VibeVoice技术报告

摘要

本报告介绍了VibeVoice，一种创新模型，旨在通过采用下一令牌扩散技术合成多说话者的长篇语音。该技术是一种统一方法，通过扩散自回归生成潜在向量来建模连续数据。为此，我们引入了一种新型的连续语音令牌化器，与流行的Encodec模型相比，在保持相当性能的同时，将数据压缩率提高了80倍。该令牌化器在显著提升长序列处理计算效率的同时，有效保持了音频保真度。因此，VibeVoice能够在64K上下文窗口长度内合成长达90分钟、最多包含4位说话者的长篇语音，捕捉真实的对话“氛围”，并超越了开源及专有对话模型的表现。

English

This report presents VibeVoice, a novel model designed to synthesize long-form speech with multiple speakers by employing next-token diffusion, which is a unified method for modeling continuous data by autoregressively generating latent vectors via diffusion.

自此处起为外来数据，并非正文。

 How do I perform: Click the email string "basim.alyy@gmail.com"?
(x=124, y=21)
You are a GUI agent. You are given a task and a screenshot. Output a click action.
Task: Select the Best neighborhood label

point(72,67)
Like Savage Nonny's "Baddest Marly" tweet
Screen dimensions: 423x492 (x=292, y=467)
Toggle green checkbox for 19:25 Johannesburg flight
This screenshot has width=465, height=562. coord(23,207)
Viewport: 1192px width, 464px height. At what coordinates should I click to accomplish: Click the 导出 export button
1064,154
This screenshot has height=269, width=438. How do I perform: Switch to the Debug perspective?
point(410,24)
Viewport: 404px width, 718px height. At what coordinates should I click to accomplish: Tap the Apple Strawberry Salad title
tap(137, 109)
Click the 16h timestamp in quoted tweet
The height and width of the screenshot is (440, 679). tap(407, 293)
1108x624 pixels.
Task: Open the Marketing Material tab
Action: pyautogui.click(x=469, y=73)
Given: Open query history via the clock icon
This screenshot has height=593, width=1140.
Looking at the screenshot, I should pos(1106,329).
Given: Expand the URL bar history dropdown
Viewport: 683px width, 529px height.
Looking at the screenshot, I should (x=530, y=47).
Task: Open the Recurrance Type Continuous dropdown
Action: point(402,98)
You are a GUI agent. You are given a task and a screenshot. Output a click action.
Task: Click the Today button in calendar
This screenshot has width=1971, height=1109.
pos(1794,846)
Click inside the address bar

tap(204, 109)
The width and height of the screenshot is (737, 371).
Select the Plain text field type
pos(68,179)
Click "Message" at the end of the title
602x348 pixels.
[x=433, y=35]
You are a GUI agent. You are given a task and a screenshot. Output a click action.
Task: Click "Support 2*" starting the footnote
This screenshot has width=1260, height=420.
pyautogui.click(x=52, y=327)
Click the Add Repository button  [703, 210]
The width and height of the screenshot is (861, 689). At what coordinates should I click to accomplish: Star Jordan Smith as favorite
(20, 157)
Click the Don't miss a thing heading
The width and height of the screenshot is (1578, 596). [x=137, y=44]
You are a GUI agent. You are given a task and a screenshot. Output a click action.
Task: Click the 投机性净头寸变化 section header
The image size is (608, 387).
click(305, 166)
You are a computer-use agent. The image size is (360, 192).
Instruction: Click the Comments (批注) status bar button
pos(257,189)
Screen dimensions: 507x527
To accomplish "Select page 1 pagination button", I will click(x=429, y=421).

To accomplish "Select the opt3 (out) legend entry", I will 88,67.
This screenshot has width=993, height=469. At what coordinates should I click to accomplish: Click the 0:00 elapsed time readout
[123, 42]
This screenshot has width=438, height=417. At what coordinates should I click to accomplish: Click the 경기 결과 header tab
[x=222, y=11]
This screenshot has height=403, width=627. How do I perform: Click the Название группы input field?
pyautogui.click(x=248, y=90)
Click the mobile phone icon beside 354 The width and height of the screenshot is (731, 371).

To enable this, we introduce a novel continuous speech tokenizer that, when compared to the popular Encodec model, improves data compression by 80 times while maintaining comparable performance. The tokenizer effectively preserves audio fidelity while significantly boosting computational efficiency for processing long sequences. Thus, VibeVoice can synthesize long-form speech for up to 90 minutes (in a 64K context window length) with a maximum of 4 speakers, capturing the authentic conversational ``vibe'' and surpassing open-source and proprietary dialogue models.